Here is a simple example:

// openjml --esc T_Polygon.java
public interface T_Polygon {

  //@ ensures \result > 0;
  //@ pure helper
  public int sides();

}   

class Square implements T_Polygon {

  //@ public invariant side >= 0;
  public int side;

  //@ requires 0 <= side < 1000;
  //@ ensures this.side == side;
  public Square(int side) {
    this.side = side;
  }

  //@ also ensures \result == 4;
  //@ pure helper
  public int sides() {
    return 4;
  }

}

In this example T_Polygon is an interface with a method that returns a property of a polygon. Even though the method is abstract, we can state some properties: a polygon has some positive number of sides. Then Square is a concrete class that implements T_Polygon. Now those abstract methods have an implementation.

  • The method in Square inherits the specification from its counterpart in T_Polygon
  • The keyword also at the beginning of the specification of sides() in Square is a visual indicator that there are additional specifications in parent classes or interfaces (much like the annotation @Override does in Java).
  • The method sides() in Square ends up with two behaviors (in the sense of the discussion in the lesson on multiple behaviors).
  • The method sides() in Square must satisfy each of its behaviors independently
  • Any methods in T_Polygon have no implementation (because they are abstract methods of an interface), so there is nothing to verify about them. However their interfaces will be checked when verifying any derived class.

When the methods of T_Polygon are called in some client class, the client class knows the properties based on the (static) type of the reference it has. For example,

// openjml --esc T_PolyTest.java T_Polygon.java
public class T_PolyTest {

  public void test(T_Polygon poly) {
    int i = poly.sides();
    //@ assert i > 0; // OK -- property of all T_Polygon instances
    //@ assert i == 4; // NO -- who knows what kind of polygon it is
  }

  public void test2(Square sq) {
    int i = sq.sides();
    //@ assert i > 0; // OK - true of all T_Polygon instances
    //@ assert i == 4; // OK - true of Square instances
  }
}

produces

T_PolyTest.java:7: verify: The prover cannot establish an assertion (Assert) in method test
    //@ assert i == 4; // NO -- who knows what kind of polygon it is
        ^
1 verification failure

In test(), only the properties of a T_Polygon are known; after all, any kind of T_Polygon instance might have been passed in. But in test2(), we know it is a Square, so the assertions pass now.

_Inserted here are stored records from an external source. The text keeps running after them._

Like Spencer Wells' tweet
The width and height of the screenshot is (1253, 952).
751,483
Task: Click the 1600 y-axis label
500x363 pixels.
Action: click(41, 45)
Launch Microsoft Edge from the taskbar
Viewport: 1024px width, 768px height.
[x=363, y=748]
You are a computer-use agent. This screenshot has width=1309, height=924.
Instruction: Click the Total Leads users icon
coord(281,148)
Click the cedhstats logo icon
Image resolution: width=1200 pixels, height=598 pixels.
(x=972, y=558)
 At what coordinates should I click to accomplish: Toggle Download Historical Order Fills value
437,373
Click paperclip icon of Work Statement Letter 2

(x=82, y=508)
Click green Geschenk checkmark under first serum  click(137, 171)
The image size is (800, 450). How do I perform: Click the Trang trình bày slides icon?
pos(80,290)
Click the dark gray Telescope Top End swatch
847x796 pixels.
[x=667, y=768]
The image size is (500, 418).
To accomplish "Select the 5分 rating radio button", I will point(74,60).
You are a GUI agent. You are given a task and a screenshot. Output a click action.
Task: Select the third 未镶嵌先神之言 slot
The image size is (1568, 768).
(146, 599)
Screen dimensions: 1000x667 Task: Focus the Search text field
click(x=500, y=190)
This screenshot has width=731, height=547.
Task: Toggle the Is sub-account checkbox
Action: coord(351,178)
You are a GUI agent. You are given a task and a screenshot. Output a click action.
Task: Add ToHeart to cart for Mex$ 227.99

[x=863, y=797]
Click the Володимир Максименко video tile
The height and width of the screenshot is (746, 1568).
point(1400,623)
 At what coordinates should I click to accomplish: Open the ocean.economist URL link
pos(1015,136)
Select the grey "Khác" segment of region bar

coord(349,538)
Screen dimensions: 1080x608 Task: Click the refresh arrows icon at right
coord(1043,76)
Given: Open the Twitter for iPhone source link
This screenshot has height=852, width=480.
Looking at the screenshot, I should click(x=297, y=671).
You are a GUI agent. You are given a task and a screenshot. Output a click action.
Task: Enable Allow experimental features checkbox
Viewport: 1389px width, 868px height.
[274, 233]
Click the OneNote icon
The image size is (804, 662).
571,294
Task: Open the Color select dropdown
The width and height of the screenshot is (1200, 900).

We can also check the type of the input T_Polygon. If we know it is a Square then we can prove the more specific properties. This version verifies fine:

// openjml --esc T_PolyTest2.java T_Polygon.java
public class T_PolyTest2 {

  public void test(T_Polygon poly) {
    if (poly instanceof Square sq) {
      int i = sq.sides();
      //@ assert i > 0; // OK -- property of all T_Polygon instances
      //@ assert i == 4; // OK -- this T_Polygon is a Square
    }
  }
}

This simple example is intended only to show specification inheritance. The next two lessons on specification with model fields and model methods, show more complex examples that specify abstract classes.